**Arbeitsauftrag 1:**
Wie viele Artikel umfasst laut dem Text über die tunesische Verfassung das neue Grundgesetz?
**Arbeitsauftrag 2:**
Fasse den Absatz im Text über die tunesische Verfassung, der mit „Bis zum Wochenende legten“ beginnt, als knappe Stichpunktliste zusammen.

═══ Vorliegender Text

Verfassung in Tunesien: Kein Hinweis auf die Scharia

Seit Samstag debattieren die Abgeordneten die Artikel des Verfassungsentwurfs. Dabei geht es teils heftig zur Sache – bis hin zu Morddrohungen.

Verfassungsgebende Versammlung in Tunesien Bild: ap

MADRID taz | Tunesiens Verfassunggebende Versammlung hat sich nach langen Verzögerungen endlich ans Werk gemacht. Seit Freitag wird der Verfassungsentwurf Artikel für Artikel der Debatte und Abstimmung im ersten frei gewählten Parlament unterzogen. Bis zum dritten Jahrestag des Sturzes des Diktators Zine el-Abidine Ben Ali am 14. Januar sollen die 146 Artikel des neuen, nachrevolutionären Grundgesetzes stehen. Ein Wahlgesetz für Präsidentschafts- und Parlamentswahlen soll ebenfalls fertiggestellt werden.

Bis zum Wochenende legten die Abgeordneten die Grundlagen der neuen tunesischen Republik. Der Text folgt dem, was 1959 in der ersten Verfassung nach der Unabhängigkeit von Frankreich festgeschrieben wurde. Tunesien wird ein „Rechtsstaat“ mit „zivilem Charakter“ sein, die Sprache ist das Arabische, die Religion der Islam.

Anträge der Islamisten, den Koran zur „Quelle des Rechts“ zu machen, wurden abgelehnt. Die ersten Artikel der Verfassung, die den Charakter des Staates definieren, sind mit dem Zusatz versehen, dass sie künftig nicht geändert werden können.

══════
═══ Verfügbare Daten

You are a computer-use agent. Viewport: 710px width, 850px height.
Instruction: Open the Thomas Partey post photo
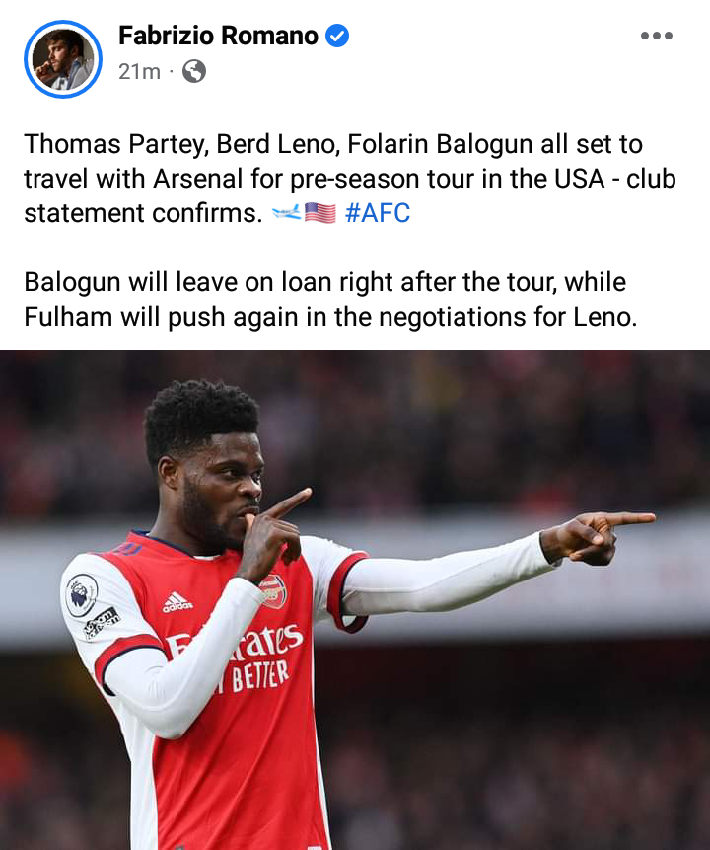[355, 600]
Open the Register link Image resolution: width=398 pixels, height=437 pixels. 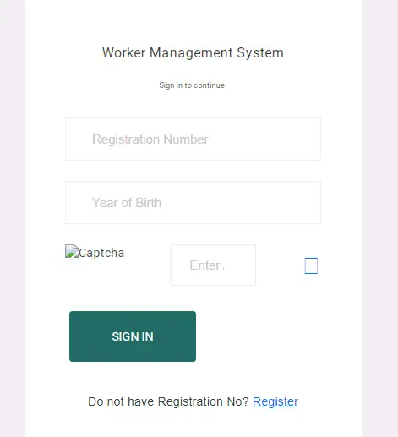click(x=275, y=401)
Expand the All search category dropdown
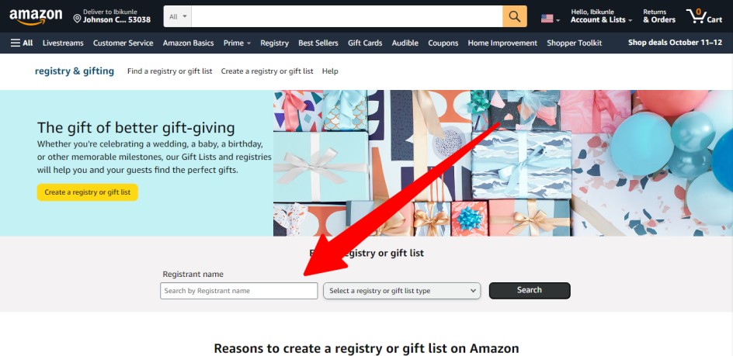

══════
═══ Verfügbare Daten

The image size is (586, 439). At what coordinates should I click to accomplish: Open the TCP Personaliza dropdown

══════

**Erwartete Ausgabe 1:**
146 Artikel.

**Erwartete Ausgabe 2:**
- Bis zum Wochenende legten die Abgeordneten die Grundlagen der neuen tunesischen Republik.
- Der Text folgt der ersten Verfassung nach der Unabhängigkeit von Frankreich (1959).
- Tunesien wird ein „Rechtsstaat“ mit „zivilem Charakter“.
- Sprache: Arabisch; Religion: Islam.